RECORD SET
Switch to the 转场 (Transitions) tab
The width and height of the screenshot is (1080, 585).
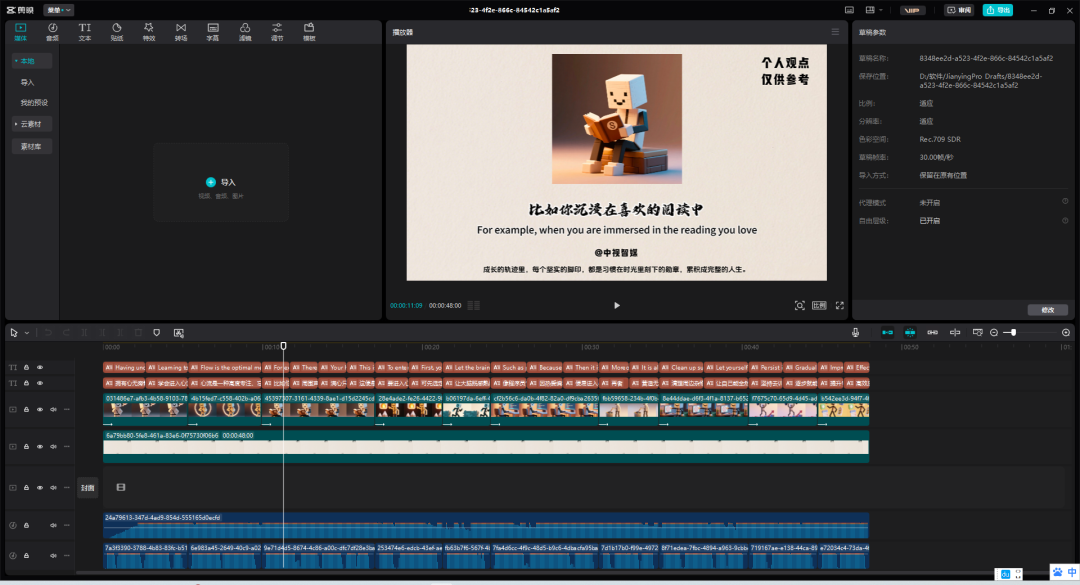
--
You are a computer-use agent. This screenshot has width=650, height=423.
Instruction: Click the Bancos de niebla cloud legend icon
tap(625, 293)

WORK TO COMPLETE
Would you please repeat exactly the lines above, starting at the line with "Switch to the 转场 (Transitions) tab" and stopping at the line with "The width and", both included?

REPLY TO THE TASK
Switch to the 转场 (Transitions) tab
The width and height of the screenshot is (1080, 585).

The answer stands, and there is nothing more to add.